> _Excerpt to read_
● ● ● ●
Is it spongy because there is no structure behind the crack or is it spongy because water has gotten into the crack and saturated the backing of the Gel Coat? Look into the crack at the backing and see if you can see signs of swelling. Also look at the Gel Coat to see if it is still attached to the backing. It appears that there is no water damage or delam, you can clean it up and seal as discussed previously. You are correct, the sealant was 3M 5200, good stuff.









As for price, it just comes down to negotiation. This is a bullet you can use to justify your offer. What price is the dealer asking?

Good Luck.

DAN


----------



## Carey (Mar 6, 2012)

If they would round the corners there would be less chance it could crack. Keystone makes the cut square though so if there is a slight pull from one corner to the other or from side to side a square corner could develop a crack very easy.

Too bad they dont round the corners then use moulding to make it square. Much less chance of a crack. Id think with all of the troubles Keystone has had they would find a way to stop this. Its really an easy fix if they would just think a bit.
● ● ● ●
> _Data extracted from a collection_
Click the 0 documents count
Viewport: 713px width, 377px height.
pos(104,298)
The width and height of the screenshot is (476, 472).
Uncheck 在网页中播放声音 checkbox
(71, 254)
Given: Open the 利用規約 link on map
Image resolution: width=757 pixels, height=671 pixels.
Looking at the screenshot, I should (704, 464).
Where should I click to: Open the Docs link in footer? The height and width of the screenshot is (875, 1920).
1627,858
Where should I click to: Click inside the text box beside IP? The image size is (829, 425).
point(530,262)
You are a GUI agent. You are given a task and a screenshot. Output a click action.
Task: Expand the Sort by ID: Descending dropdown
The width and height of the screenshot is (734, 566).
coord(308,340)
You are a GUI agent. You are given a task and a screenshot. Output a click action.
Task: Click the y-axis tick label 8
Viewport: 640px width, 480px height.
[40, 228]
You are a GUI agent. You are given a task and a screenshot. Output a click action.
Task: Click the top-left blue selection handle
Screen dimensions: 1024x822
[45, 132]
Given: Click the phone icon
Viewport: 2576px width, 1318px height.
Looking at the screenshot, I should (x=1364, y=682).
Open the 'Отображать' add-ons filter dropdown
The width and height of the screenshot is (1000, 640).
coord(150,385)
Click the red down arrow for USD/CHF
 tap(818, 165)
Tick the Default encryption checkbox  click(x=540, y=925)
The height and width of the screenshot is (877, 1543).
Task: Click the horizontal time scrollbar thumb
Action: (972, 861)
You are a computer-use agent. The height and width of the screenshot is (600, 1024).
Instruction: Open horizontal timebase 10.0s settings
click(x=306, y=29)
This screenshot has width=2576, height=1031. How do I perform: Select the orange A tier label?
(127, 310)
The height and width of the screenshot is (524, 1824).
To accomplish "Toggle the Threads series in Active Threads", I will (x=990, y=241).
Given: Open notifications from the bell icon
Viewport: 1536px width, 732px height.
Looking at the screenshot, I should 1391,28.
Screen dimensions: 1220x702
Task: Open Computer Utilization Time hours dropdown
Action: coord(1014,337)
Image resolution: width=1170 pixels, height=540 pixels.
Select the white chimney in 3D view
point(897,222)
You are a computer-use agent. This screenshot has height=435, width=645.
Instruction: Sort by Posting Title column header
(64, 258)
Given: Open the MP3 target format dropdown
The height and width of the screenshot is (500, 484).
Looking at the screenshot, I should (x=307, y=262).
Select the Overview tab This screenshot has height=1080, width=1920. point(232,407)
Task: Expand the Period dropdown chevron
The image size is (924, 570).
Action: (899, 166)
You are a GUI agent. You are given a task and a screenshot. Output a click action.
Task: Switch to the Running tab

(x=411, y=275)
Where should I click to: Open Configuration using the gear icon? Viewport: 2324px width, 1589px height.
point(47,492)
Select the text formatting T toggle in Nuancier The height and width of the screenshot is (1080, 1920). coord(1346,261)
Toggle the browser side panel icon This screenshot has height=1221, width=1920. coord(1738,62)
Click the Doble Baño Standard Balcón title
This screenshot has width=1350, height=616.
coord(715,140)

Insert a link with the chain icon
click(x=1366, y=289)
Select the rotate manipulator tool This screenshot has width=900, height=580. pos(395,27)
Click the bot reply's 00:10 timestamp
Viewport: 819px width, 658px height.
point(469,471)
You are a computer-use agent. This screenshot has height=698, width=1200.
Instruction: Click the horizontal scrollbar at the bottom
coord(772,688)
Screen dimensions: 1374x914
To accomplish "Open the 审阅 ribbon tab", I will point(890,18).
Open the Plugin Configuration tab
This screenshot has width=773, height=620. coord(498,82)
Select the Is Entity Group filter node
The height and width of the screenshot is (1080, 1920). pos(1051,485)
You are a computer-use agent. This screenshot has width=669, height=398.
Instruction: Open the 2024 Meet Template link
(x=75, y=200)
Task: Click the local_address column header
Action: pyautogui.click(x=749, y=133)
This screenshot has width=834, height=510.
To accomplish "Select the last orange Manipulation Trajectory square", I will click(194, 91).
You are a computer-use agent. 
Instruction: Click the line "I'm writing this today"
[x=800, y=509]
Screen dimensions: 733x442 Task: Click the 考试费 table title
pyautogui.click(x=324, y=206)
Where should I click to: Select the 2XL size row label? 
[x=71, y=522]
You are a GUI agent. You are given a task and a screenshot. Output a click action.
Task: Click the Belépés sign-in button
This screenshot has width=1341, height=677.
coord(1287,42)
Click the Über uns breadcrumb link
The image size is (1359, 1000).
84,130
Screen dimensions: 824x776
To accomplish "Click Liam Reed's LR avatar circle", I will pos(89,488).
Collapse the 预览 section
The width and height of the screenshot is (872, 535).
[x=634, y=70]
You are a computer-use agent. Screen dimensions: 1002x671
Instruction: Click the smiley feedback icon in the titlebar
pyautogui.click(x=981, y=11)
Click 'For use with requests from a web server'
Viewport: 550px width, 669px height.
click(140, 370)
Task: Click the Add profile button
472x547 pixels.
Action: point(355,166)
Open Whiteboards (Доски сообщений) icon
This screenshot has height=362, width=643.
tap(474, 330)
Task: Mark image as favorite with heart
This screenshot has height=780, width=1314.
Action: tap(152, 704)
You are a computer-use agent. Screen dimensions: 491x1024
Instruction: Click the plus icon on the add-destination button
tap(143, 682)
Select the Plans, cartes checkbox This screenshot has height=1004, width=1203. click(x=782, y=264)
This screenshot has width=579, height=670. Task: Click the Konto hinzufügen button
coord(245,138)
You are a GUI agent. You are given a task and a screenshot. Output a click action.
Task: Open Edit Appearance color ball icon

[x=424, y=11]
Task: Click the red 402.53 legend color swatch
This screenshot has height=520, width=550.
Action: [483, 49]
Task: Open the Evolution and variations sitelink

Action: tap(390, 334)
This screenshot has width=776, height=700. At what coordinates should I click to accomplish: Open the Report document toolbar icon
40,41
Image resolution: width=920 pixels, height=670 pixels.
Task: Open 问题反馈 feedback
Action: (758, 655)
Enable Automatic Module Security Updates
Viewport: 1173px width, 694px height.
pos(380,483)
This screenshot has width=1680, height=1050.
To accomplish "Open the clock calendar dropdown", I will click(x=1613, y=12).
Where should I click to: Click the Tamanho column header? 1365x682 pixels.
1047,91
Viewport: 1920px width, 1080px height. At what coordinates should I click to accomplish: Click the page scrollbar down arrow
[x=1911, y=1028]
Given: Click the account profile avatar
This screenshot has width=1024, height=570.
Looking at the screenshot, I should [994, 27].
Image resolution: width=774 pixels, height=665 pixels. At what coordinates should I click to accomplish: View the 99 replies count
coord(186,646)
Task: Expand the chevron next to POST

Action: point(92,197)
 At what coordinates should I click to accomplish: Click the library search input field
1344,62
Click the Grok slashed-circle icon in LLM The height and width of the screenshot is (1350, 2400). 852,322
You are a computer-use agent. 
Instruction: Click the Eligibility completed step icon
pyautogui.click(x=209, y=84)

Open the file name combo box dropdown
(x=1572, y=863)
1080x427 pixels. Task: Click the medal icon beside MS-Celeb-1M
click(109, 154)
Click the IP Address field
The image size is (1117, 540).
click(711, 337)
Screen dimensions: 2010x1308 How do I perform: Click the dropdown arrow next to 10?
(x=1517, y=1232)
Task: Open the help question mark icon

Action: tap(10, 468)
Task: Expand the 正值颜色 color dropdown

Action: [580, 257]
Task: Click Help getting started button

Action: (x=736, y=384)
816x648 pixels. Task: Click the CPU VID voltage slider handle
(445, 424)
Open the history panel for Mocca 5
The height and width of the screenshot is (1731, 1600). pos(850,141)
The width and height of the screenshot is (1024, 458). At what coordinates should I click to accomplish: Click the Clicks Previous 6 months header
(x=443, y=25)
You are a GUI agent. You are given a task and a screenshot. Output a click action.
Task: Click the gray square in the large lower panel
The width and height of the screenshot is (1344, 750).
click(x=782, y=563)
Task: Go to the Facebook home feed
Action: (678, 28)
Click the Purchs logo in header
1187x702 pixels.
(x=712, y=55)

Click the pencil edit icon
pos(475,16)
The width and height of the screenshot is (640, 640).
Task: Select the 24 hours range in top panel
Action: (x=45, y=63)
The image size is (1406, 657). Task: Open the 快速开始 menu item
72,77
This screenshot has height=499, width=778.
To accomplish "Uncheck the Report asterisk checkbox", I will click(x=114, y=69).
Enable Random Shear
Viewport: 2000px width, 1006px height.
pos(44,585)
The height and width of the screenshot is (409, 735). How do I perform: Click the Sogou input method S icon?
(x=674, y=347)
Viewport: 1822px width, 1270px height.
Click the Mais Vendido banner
● ● ● ●
> _Parts of the exercise_
1. Please rewrite the paragraph of the gel coat crack discussion that begins "Is it spongy because" as a short bulleted list, keeping its main facts.
2. According to the gel coat crack discussion, what sealant was used?
3. Summarize the gel coat crack discussion in two sentences.

> _Results by task_
1.
- Determine whether the spot is spongy because there is no structure behind the crack or because water has saturated the gel coat's backing.
- Look into the crack at the backing for signs of swelling.
- Check whether the gel coat is still attached to the backing.
- Since there appears to be no water damage or delamination, the crack can be cleaned up and sealed.
- The sealant was 3M 5200, described as good stuff.

2. 3M 5200.

3. DAN suggests checking whether the sponginess comes from missing structure or from water in the gel coat backing, and says that since there appears to be no water damage or delamination, the crack can be cleaned and sealed, while the price comes down to negotiation. Carey says Keystone cuts the corners square, which lets cracks develop easily, and that rounding the corners and then using moulding to make them square would be an easy fix.